En rachetant 43% du capital de Picard en janvier 2020 à un vendeur aux abois – le groupe suisse Aryzta – la famille Zouari imaginait déjà réaliser une bonne affaire. Mais sans doute pas dans de telles proportions. Le groupe de surgelés a annoncé lundi un refinancement obligataire de 1,71 milliard d’euros, dont une fraction servira à verser à ses actionnaires un dividende exceptionnel de 276 millions d’euros. La holding Invest Group Zouari et le fonds Lion Capital, majoritaire, se partageront cette manne. Pour la famille, qui avait déboursé 156 millions d’euros en échange des 43% et qui a ensuite porté cette part à 46,6%, c’est l’assurance de récupérer les trois quarts de sa mise initiale.
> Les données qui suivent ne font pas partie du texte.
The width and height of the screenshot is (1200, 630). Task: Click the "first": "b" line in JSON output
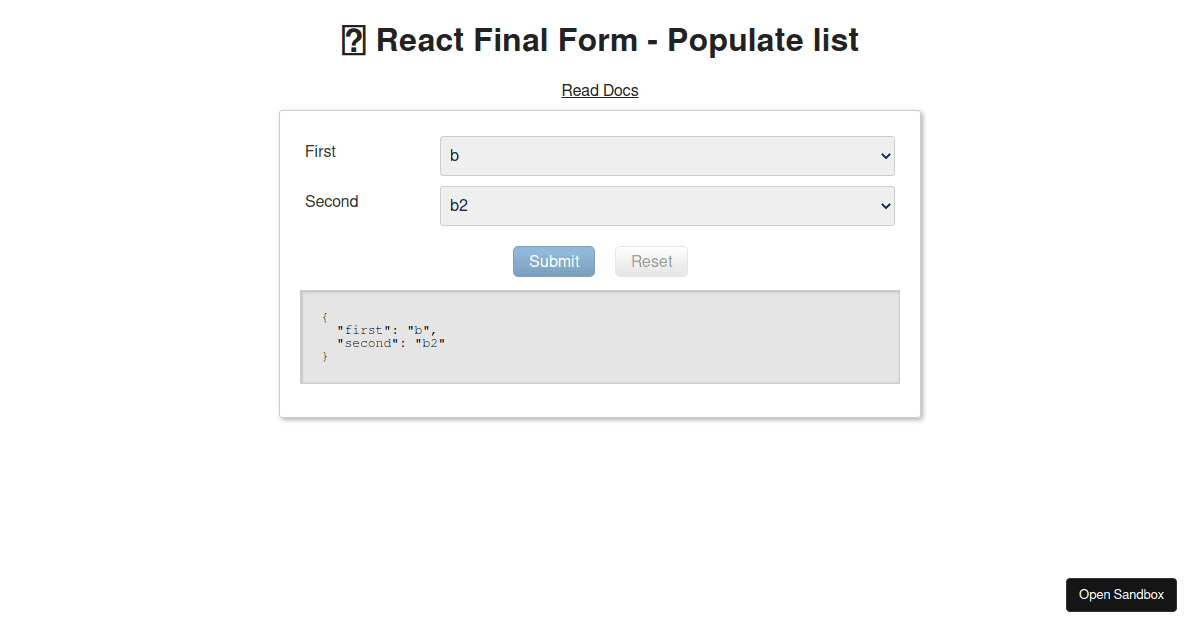pos(387,330)
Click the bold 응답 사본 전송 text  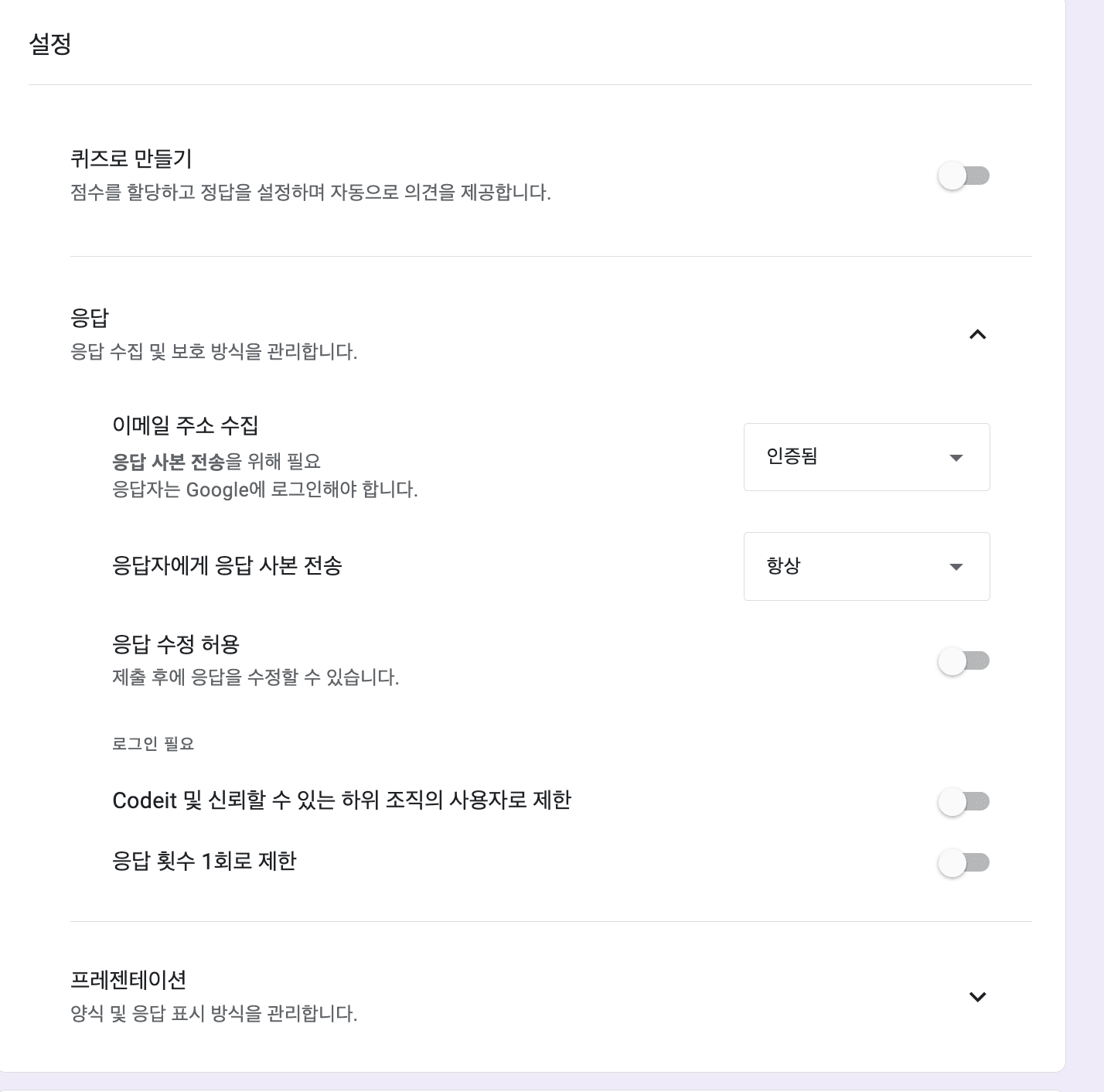[x=169, y=462]
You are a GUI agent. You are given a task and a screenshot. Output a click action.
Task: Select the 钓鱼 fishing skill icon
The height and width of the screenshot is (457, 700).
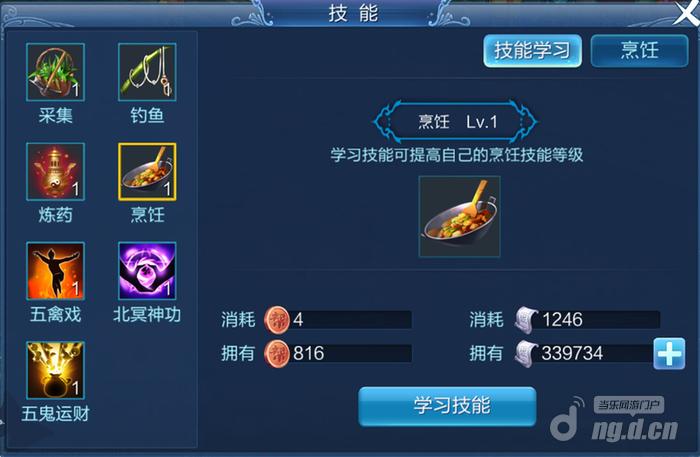(x=147, y=72)
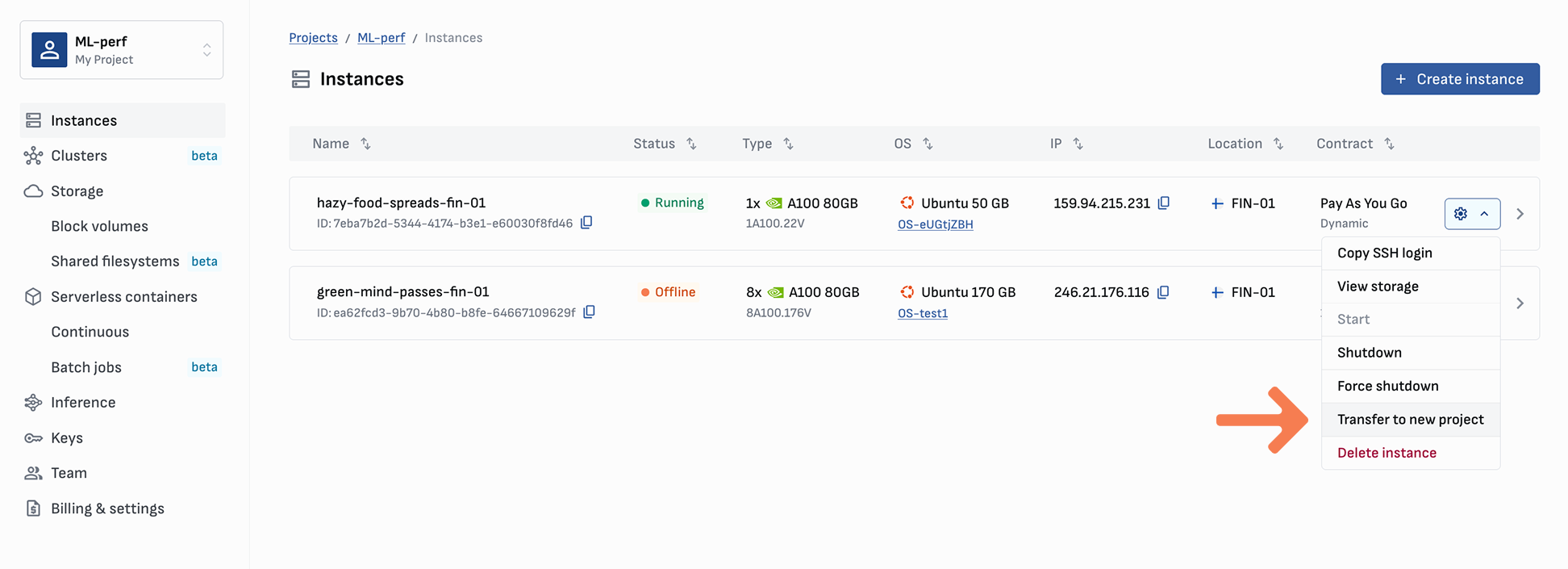
Task: Select Transfer to new project
Action: 1410,420
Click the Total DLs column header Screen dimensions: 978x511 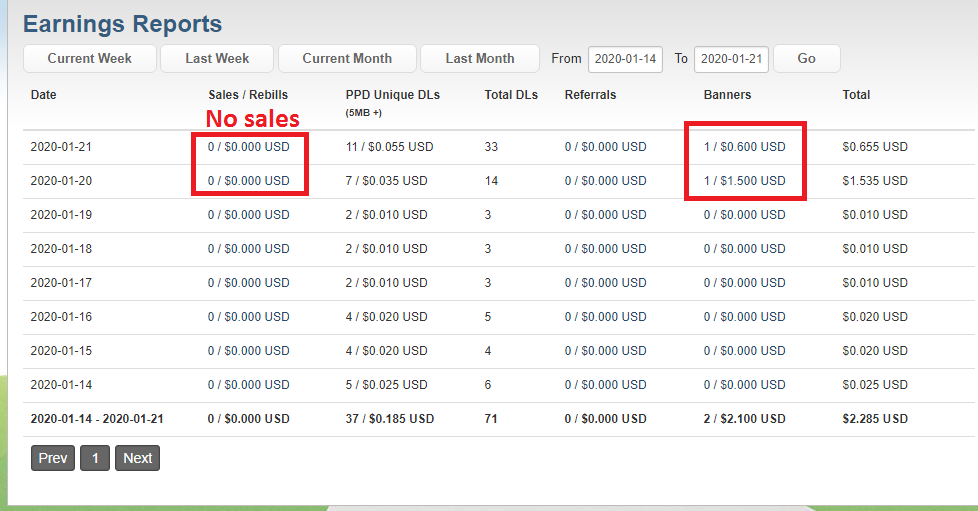tap(511, 95)
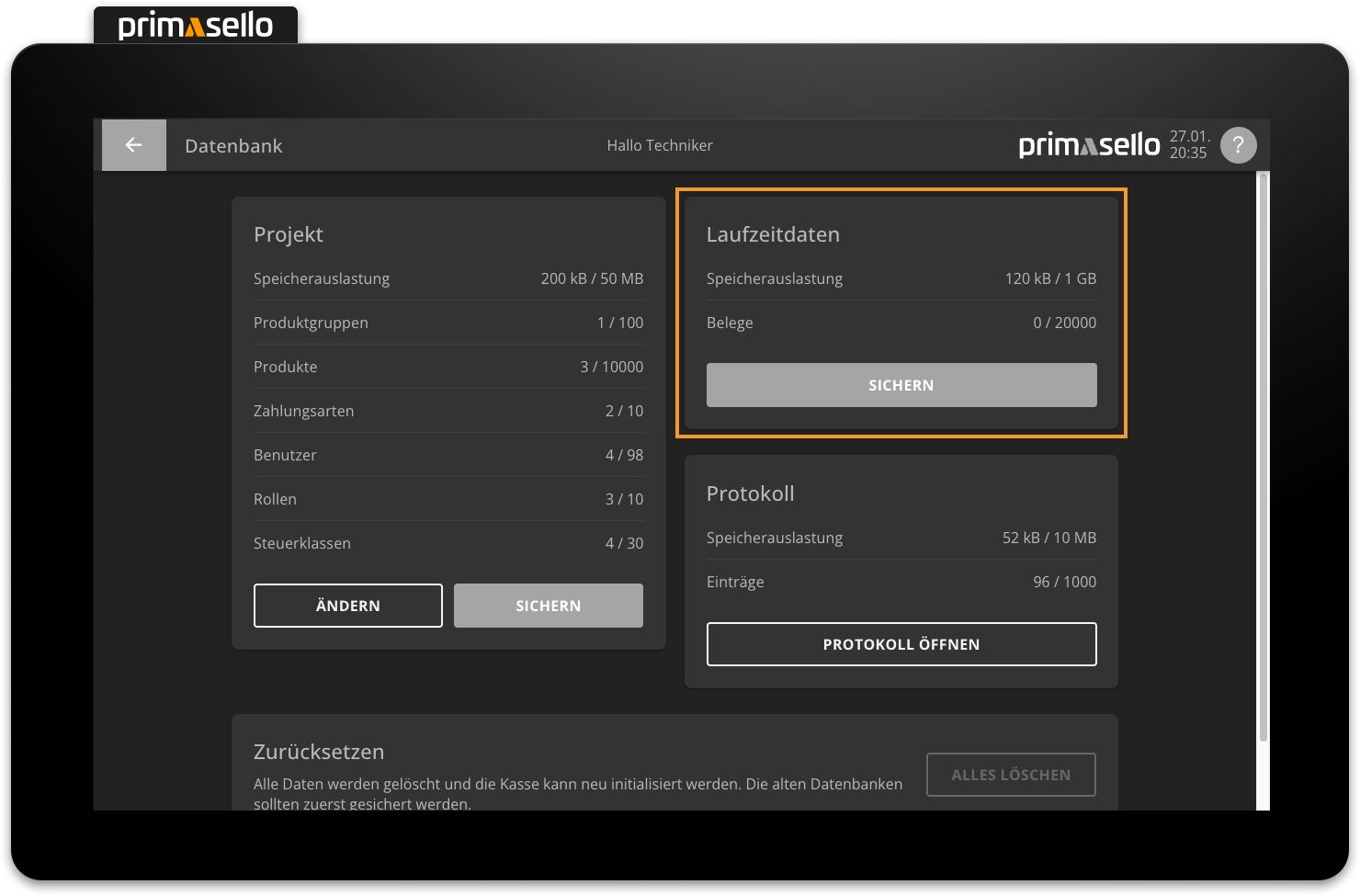Click ALLES LÖSCHEN in the Zurücksetzen section
The width and height of the screenshot is (1360, 896).
point(1011,775)
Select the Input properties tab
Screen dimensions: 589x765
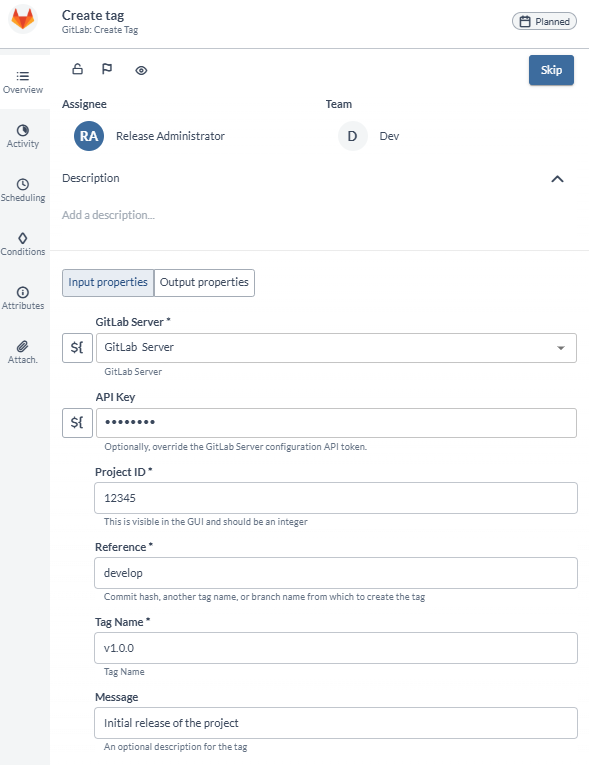tap(108, 282)
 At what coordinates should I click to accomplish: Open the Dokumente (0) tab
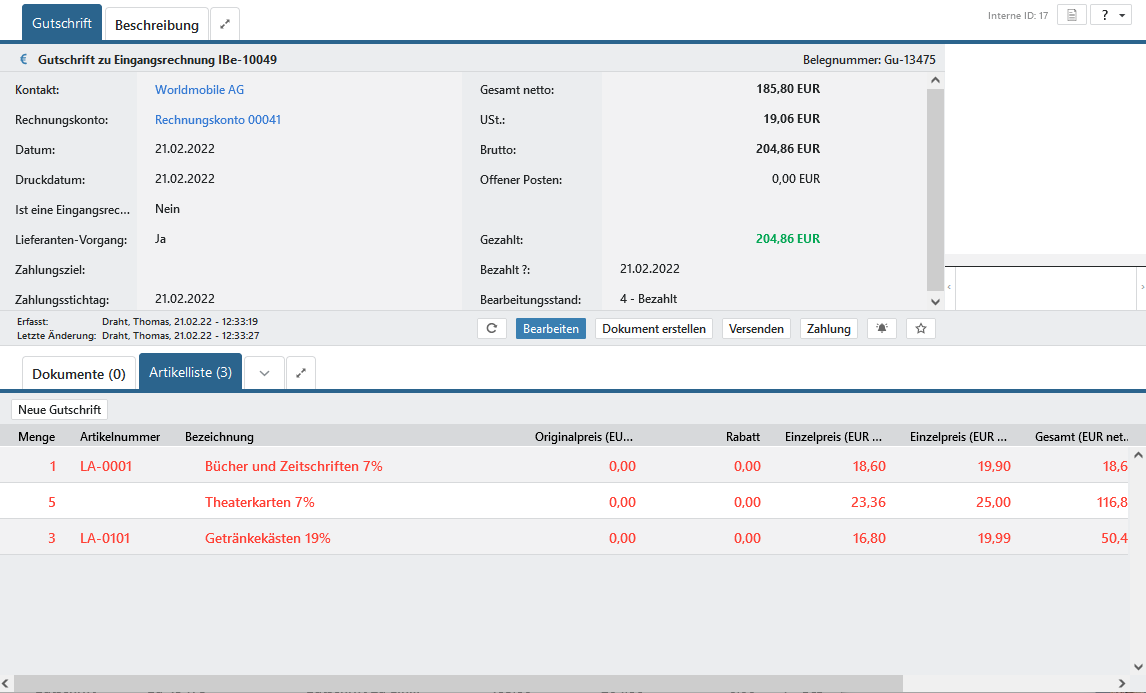79,373
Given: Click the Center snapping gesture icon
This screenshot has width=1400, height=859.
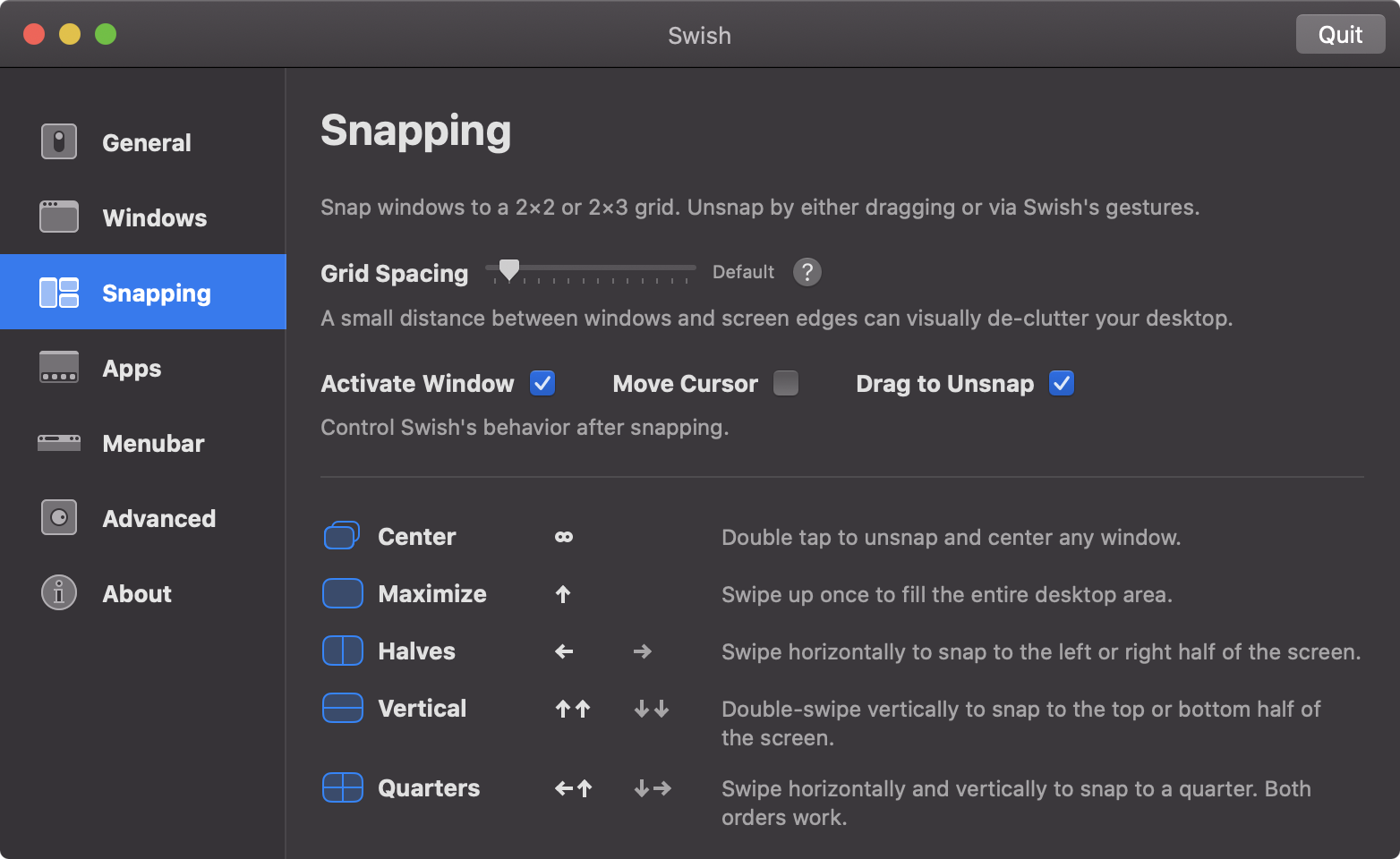Looking at the screenshot, I should tap(342, 535).
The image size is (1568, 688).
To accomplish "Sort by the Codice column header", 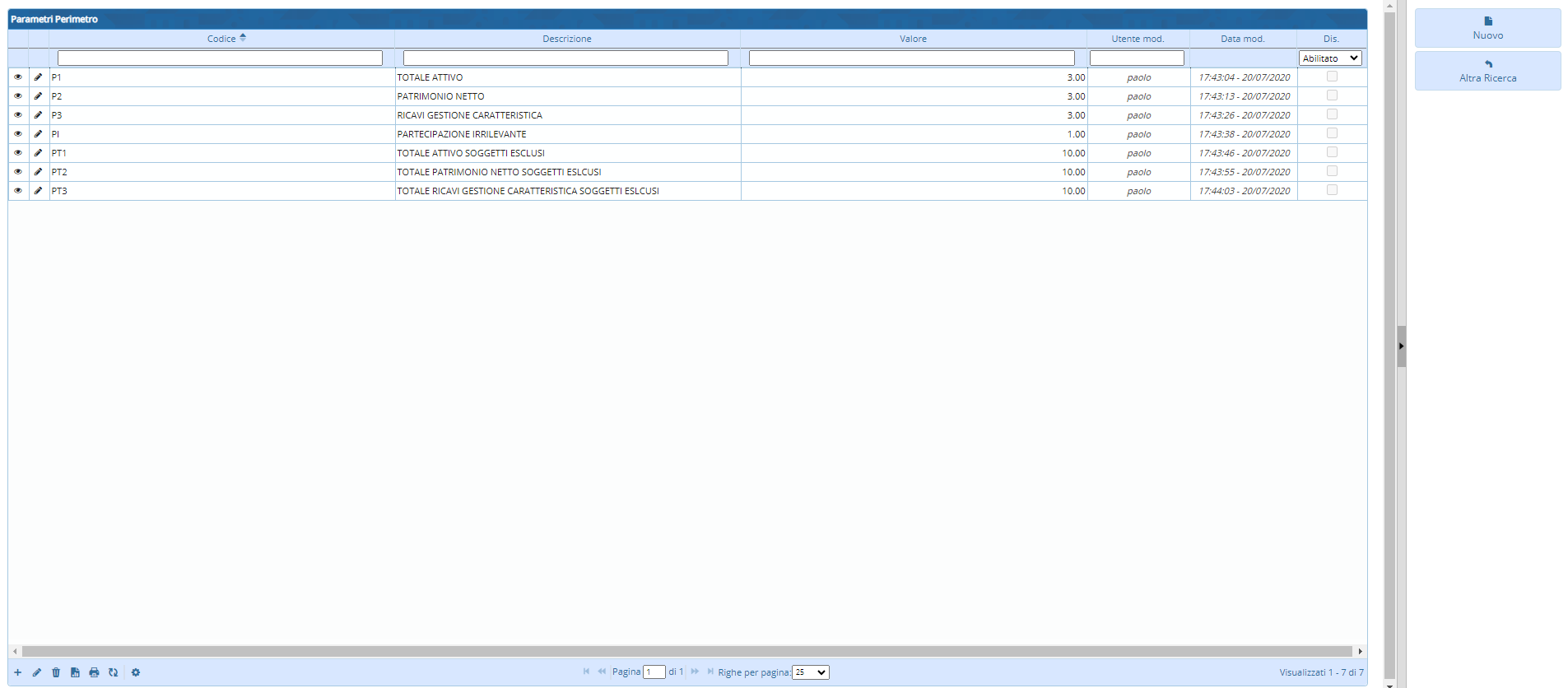I will [x=221, y=39].
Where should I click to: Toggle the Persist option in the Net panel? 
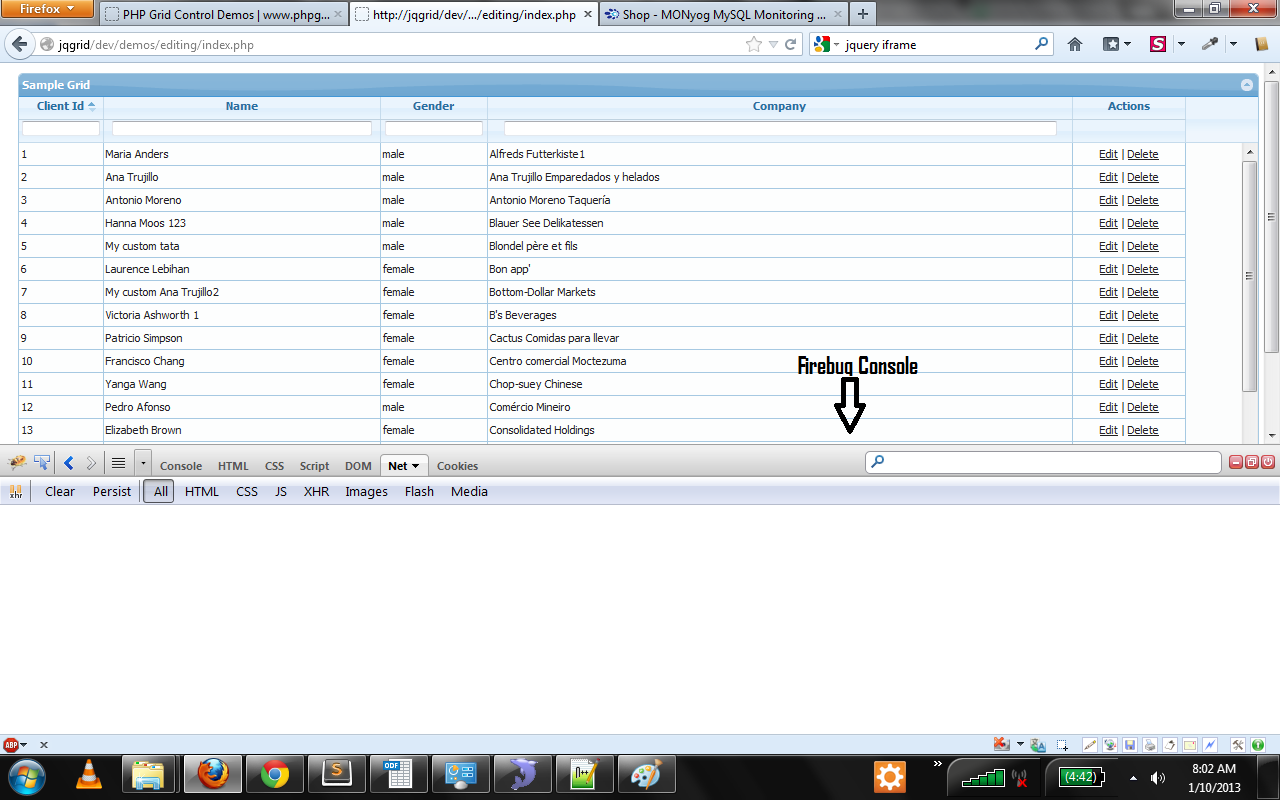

«La famille Zouari est un actionnaire minoritaire industriel, nuance un proche. La politique financière de Picard relève de la responsabilité de l’actionnaire majoritaire, Lion Capital.»
Habitué des rachats à effet de levier, Picard sait optimiser ses finances. Avec deux emprunts obligataires remboursables en novembre 2023 et novembre 2024, le roi du surgelé n’avait pas d’échéances proches. Il profite de marchés de crédit incandescents et d’une fenêtre de tir idéale. «L’opération de refinancement de Picard est très opportuniste, la société ayant connu une activité exceptionnelle en 2020 en raison du Covid», souligne Benoit Soler, gérant chez Keren Finance. Les confinements successifs ont dopé les ventes de surgelés. Pour son exercice décalé clos à fin mars, Picard devrait afficher une croissance annuelle de 15% de ses ventes et de son résultat brut d’exploitation (Ebitda), estime Moody’s. Une fois les restaurants rouverts, l’activité retrouvera un rythme plus modéré, ajoute l’agence de notation, ce qui ferait mécaniquement grimper le levier d’endettement à 7,4 fois l’Ebitda fin mars 2022.
Pour refinancer sa dette en même temps que son dividende, Picard compte lever 1,2 milliard d’euros à 7 ans à taux variable, et deux tranches à taux fixe de 250 millions à 7 ans et 260 millions à 8 ans. Le groupe sacrifie au passage à la mode des obligations sustainability-linked, assorties de critères durables. Picard s’engage ainsi à réduire de 6% la consommation d’énergie de ses magasins et de 10% les émissions carbone de sa chaîne logistique à horizon 2023. S’il ne remplit aucun des deux objectifs, le taux de sa dette s’accroîtra de 0,25%. Un surcoût hypothétique de 4,3 millions, bien modeste comparé au dividende qui attend ses actionnaires.